### Passage:
___
Weaknesses & Known Limitations

⚠ LLM judges are non-deterministic. Run the same debate twice and you will get different scores. The rubric is explicit and detailed, but the underlying model introduces variance. Treat scores as estimates, not measurements.
⚠ Harmonization pass limitations. The harmonization pass occasionally misses anomaly flags on rounds where retroactive gap enforcement created an unusual score pattern. Scores are correct; the flags are informational.
⚠ Judge style bias. The judge is a language model and may prefer certain rhetorical patterns — dense analytic prose, Western academic framing, confident assertion — independent of the actual quality of an argument. This bias is not fully characterized.
⚠ Cold-start effect. The first one or two turns have no pairwise context. Absolute scores in the opening rounds are less calibrated than in the middle and end of a debate, and floor banding cannot apply until turn two.
⚠ False-positive fabricated-claim flags. The fabricated-claim detector can penalize real but obscure facts that resemble hallucinated citations. A narrowly true claim about an unusual study or event may receive the same −2 as an actual fabrication.
⚠ Narrative vs. scorecard confusion. By design, the narrative verdict can contradict the round-count winner. Users sometimes experience this as contradictory output. It is intentional, but the conflict resolution explanation is not always satisfying.
⚠ Archetype constraints. Personality archetypes define trait starting points, but the underlying model has its own tendencies. A model that strongly prefers ornate language will resist a "plain speech" personality pressure. The system adjusts prompts, not weights.
⚠ Backend latency variance. Debaters (Ollama Cloud) and the judge (Anthropic / Gemini) run on separate inference stacks. Network latency between them is additive and unpredictable, making turn-completion time irregular in long debates.
⚠ Heuristic hollow-specificity detection. The hollow-specificity scan penalizes claims that are precise but lack a mechanism. However, "mechanism" is itself a judgment call the LLM judge makes heuristically. Legitimate domain-specific precision can trigger the penalty in fields the judge is less familiar with.
___
### Dataset section:
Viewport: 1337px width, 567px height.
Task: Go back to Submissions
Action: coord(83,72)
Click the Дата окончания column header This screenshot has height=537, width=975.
___
### Requirement:
Rewrite the limitations passage from "Weaknesses & Known" to "estimates, not measurements.", using "scoring guide" in place of "rubric".

### Exercise output:
Weaknesses & Known Limitations

⚠ LLM judges are non-deterministic. Run the same debate twice and you will get different scores. The scoring guide is explicit and detailed, but the underlying model introduces variance. Treat scores as estimates, not measurements.